## Exercise instructions
If a line of the listing contains the string "agent", return that line.

## Information supplied

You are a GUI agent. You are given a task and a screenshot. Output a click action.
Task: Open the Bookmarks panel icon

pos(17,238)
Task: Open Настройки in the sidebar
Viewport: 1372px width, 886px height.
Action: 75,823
--
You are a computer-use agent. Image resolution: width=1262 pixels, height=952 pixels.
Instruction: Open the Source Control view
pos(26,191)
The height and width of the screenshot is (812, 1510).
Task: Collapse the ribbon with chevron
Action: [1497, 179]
==
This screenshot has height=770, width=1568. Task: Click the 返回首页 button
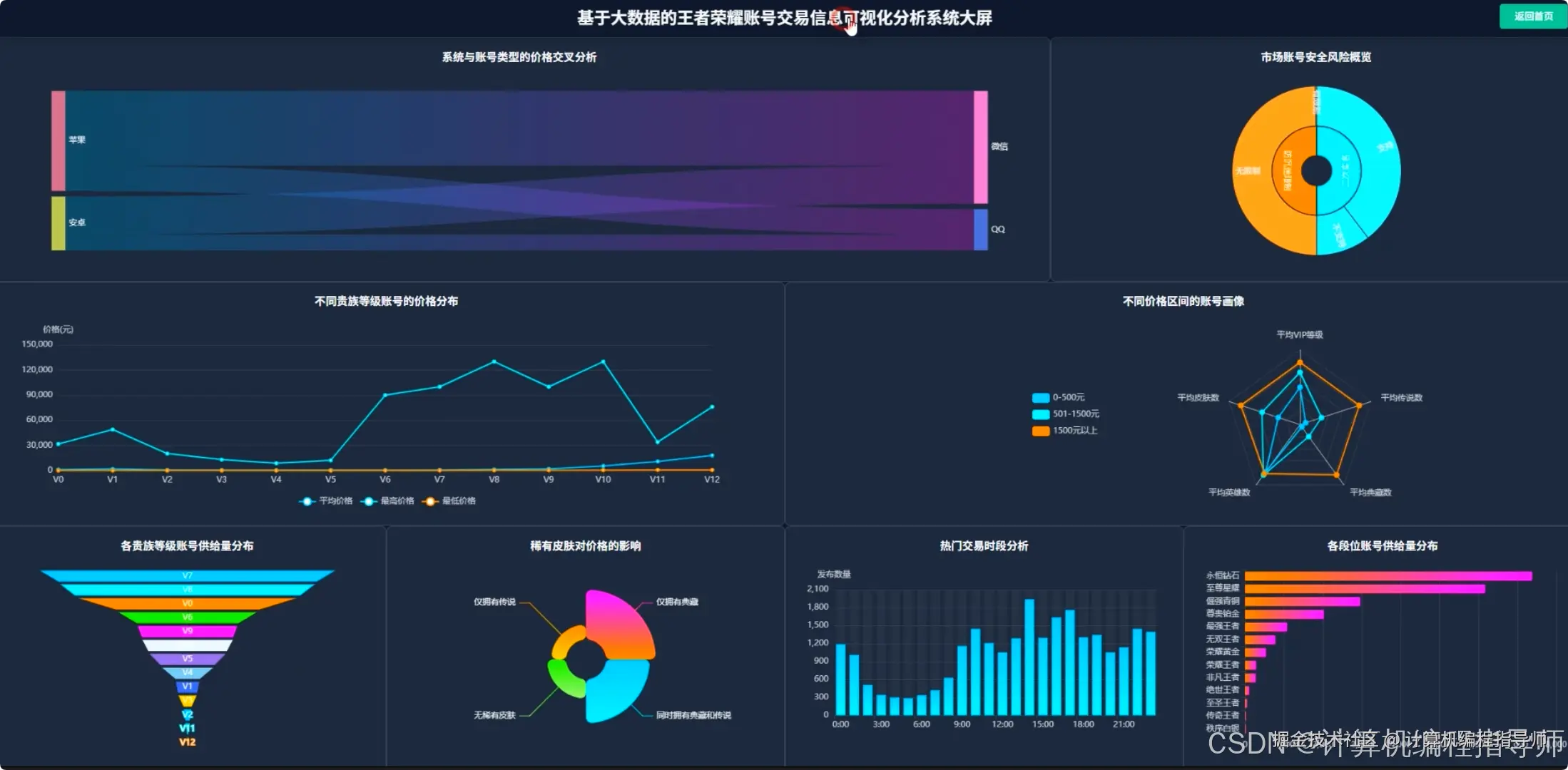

## Response
You are a GUI agent. You are given a task and a screenshot. Output a click action.
You are a computer-use agent. Image resolution: width=1262 pixels, height=952 pixels.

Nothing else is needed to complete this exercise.